Before long, you won’t be able to cool server-class CPUs, GPUs, and other accelerators, such as FPGA, using airflow alone. That’s according to engineers from Microsoft, a company which just last year said liquid cooling was nowhere near practical for data centers.
“What we’re trying to do here is prepare our industry for the advent of liquid-cooled chips,” Husam Alissa, a senior engineer with Microsoft’s Data Center Advance development team, said in a presentation during the OCP Global Summit in May, held virtually. “They will require liquid cooling. So, our effort here is to align with OCP, and make the adaptation to liquid cooling more seamless.”
OCP, or Open Compute Project, is the effort Facebook, Goldman Sachs, and a few others launched in 2011 to wrestle control of the way their data center hardware and infrastructure are designed – and priced – away from companies that at the time were market “incumbents” (the likes of Dell, HP, or Cisco) and had gotten used to calling the shots.
Microsoft was just one of a plethora of OCP Summit participants — contributors to the OCP Advanced Cooling Solutions (ACS) sub-project — who managed to evolve their liquid-cooled projects from something resembling Project Mercury back before it was safe to launch astronauts to more like Apollo after three or four successful touchdowns.

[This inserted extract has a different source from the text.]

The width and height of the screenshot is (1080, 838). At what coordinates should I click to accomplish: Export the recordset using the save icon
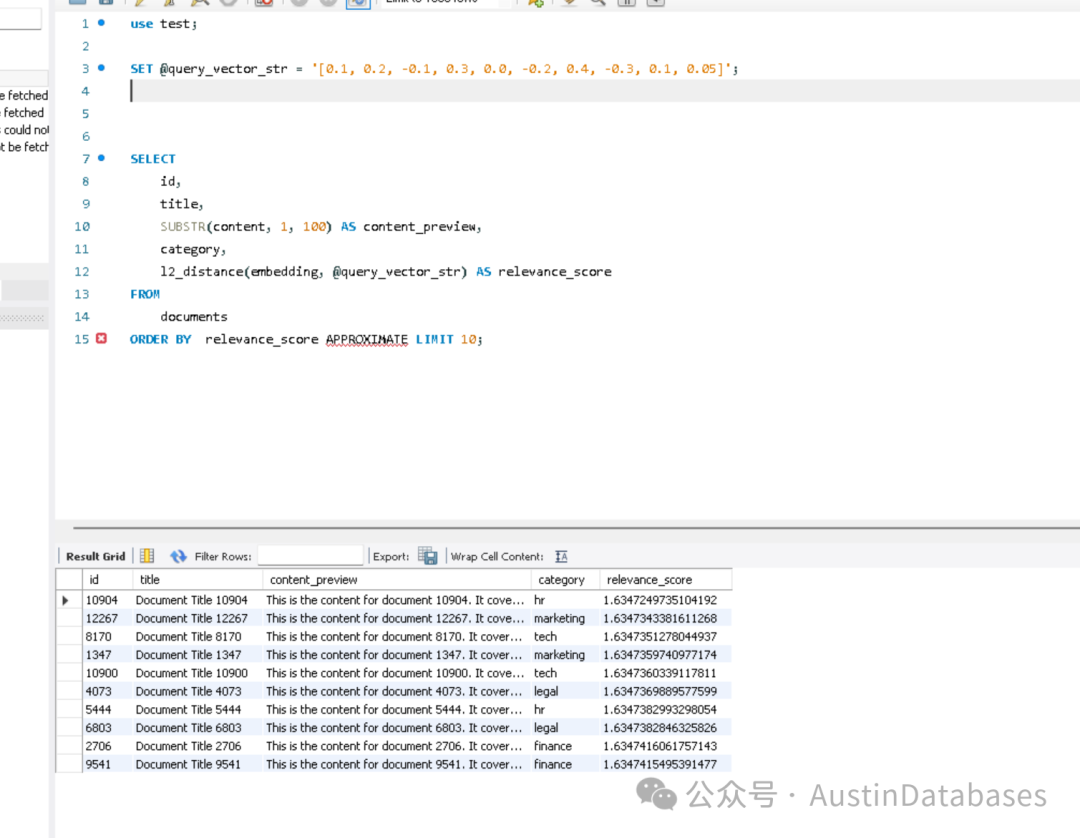click(428, 556)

Since 2016, Microsoft has been working on Project Olympus, an effort to refine the chassis and form factors of servers built for a hyperscale cloud like Azure.
Now, OCP leaders like Microsoft and Facebook, and other ACS subgroup members, are focusing on new ways to maintain the thermal stability of processors, accelerators, and storage components.
The Future, on Tap
“Hybrid liquid cooling” retrofits typically air-cooled systems with appendages that deliver liquids (including H2O but recently also new classes of manufactured fluids, originally conceived for fire retardation) directly through flexible pipes and onto sealed enclosures around silicon chips. If what Alissa described soon comes to pass, a new class of flexible hot and cold piping, using “blind mate” (genderless one-snap) connections, will be channeled alongside Ethernet and electric cables.
On the incoming side of the circuit will be a dielectric fluid – not water, and not mineral oil. It will be piped to an enclosure surrounding critical components — perhaps a medium-sized box for the motherboard, perhaps just a small jewel case for individual chips. There, the fluid will come to a boil. Then the outgoing side of the circuit will pipe the vapor off to an enclosure that captures the heat, re-condenses the vapor back into fluid, and starts the whole process again.
Server racks already circulate air. It’s not practical, it turns out, to imagine converting them into appliances that circulate water instead. Unless you go the full-immersion route, airflow and the flow of fluid must coexist. Engineers contributing to OCP are looking for efficiencies, ways in which both flows benefit rather than obstruct one another: “air-assisted liquid cooling” (AALC).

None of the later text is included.